Fisher’s novel offers a peak into a woman’s struggles with love and impending motherhood.



Book: Delusions of Grandma


Author: Carrie Fisher

Genre: Fiction

Publisher: Scribner UK

Excerpt

‘Mama, I needed to ask you. Is there…I mean, can you remember anything that I might need to know that would help me to have a child?’

Viv smiled and rolled over onto her back. Cora was struck by how young and pretty her mother looked, like some freshly scrubbed country girl. With makeup, she was a beauty, from any angle. But now she looked like someone who ran barefoot through train cars, ignoring shoe imperatives and wishing on sunset and stars. Her eyes glittered in the dark, filled with secrets she wanted to tell. But all she said was, ‘You’ll know just what to do, Cora. You’re just like me — you hold it all inside until one day you have an ulcer. But you always know just what to do.’

Cora squirmed. ‘But Mama — ’


‘Like with your friend William — you knew what to do with him  — you told me so.’

‘Yeah, but  — ’

‘There is no real difference. When you love someone  — when they’re family  — you do whatever you can to make them feel better, to do what’s right for them ’cause they’re that important to you. Like with Grandpa, we’re taking him home, right? ’Cause that might be where he wants to go. It’s not important in a way if he gets there  — it’s that we’re taking him. And your being there for William, or for Bud, when he’s unhappy  — it’s all the same. That’s the instinct you count on when you have a baby. That’s really truly all.’

The story opens with an allusion to a (in)famous Chinese curse: ‘May you live in interesting times.’  To the script doctor, Cora Sharpe, this curse by no means implies that she will have an interesting life. Quite the contrary, as a matter of fact. According to her, an interesting life does not normally encompass the “interesting times” invoked by the afore mentioned curse.

Cora was eight and a half months pregnant  — the consequence of an impassioned and emotional sexual relationship with her ex-beau, Ray, a lawyer. Concerned that she will not survive childbirth — a paranoia spurred by her mother and the baby’s grandma-to-be (hence the book’s title)  — she begins to write letters to her unborn child. She wants that her child be handed over the letters, later on in life, by his/her father. Meanwhile, she recollects past events and scenarios which eventually lead to her currently-distraught period of gestation.

Despite being a successful and famous screenwriter at home and abroad, Cora found herself at a loss when it comes to her relationships. Hers has always been a “big, loud life” full of interesting (pun intended) occasions such as a failed marriage and recurrent one-night stands and transient affairs (eleven in number, to be precise, before she meets Ray).

Having been raised with a disdain for lawyers coupled with a disbelief in her ability to have a relationship, ironically Cora finds herself in a stable marriage with a lawyer. Yet, she suffers with the subsequent failure of making her marriage work with a doting partner such as Ray. They do, however, reunite after breaking up, only to permanently call it quits.

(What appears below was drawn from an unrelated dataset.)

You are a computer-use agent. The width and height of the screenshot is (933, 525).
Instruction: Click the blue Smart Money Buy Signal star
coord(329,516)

When Cora’s friend William, seriously ill with AIDS, comes over to her, Cora realises that she needs Ray as her “quiet counsel” more than a lover. However, she already begins to see things from his point of view and as a result, she pities Ray for feeling neglected.

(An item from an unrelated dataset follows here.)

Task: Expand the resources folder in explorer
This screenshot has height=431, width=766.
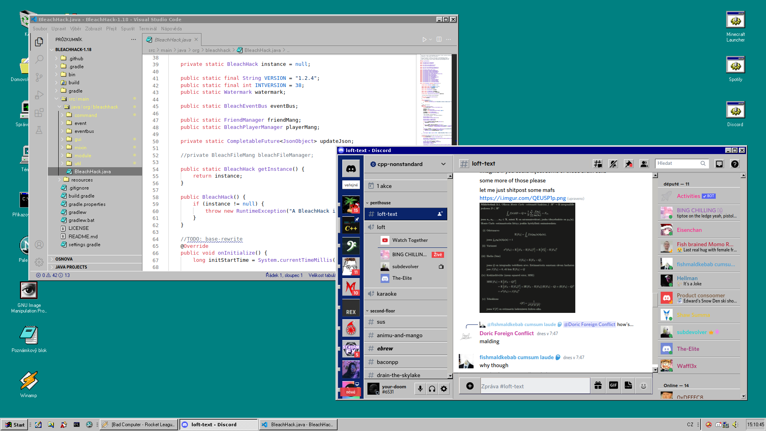Action: (82, 180)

As the former lovers watch William embrace death, they are left closer to each other. During the same phase of turmoil, their baby arrives. But as usual, their romance expires while the revelation of her pregnancy leaves Cora drenched in an adrenaline rush as she is faced with the tough decision to adopt a more mature attitude as she embraces motherhood.

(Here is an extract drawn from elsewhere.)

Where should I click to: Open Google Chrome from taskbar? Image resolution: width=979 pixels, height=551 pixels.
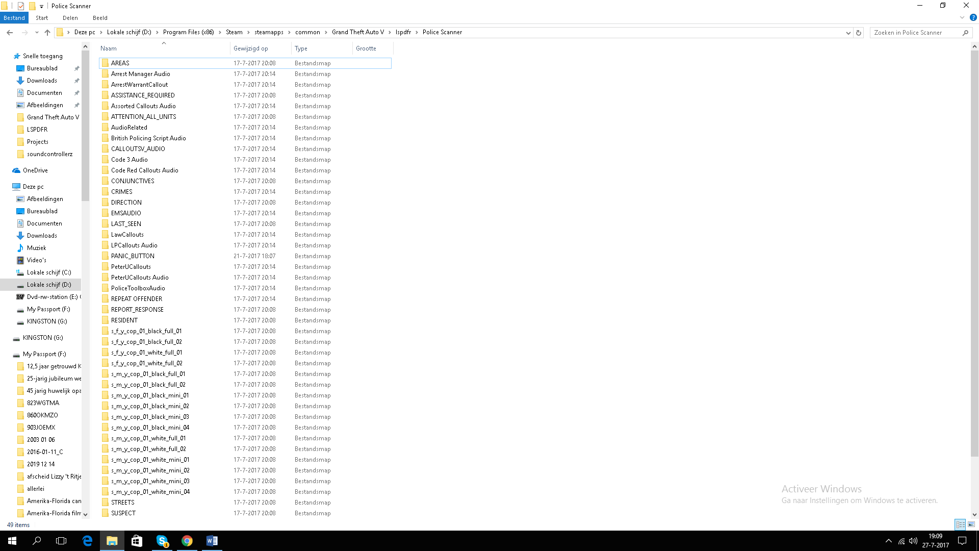(187, 541)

Carrie Fisher, the author of Delusions, writes this partially autobiographical account of a single mother (who Fisher herself is), in a vivid manner which makes the reader empathise with the protagonist Cora Sharpe. This compassion later transforms into a feeling of sympathy for her tentativeness (a word which the author uses quite often in the story), without the reader even knowing it.

Published in The Express Tribune, September 24th, 2011.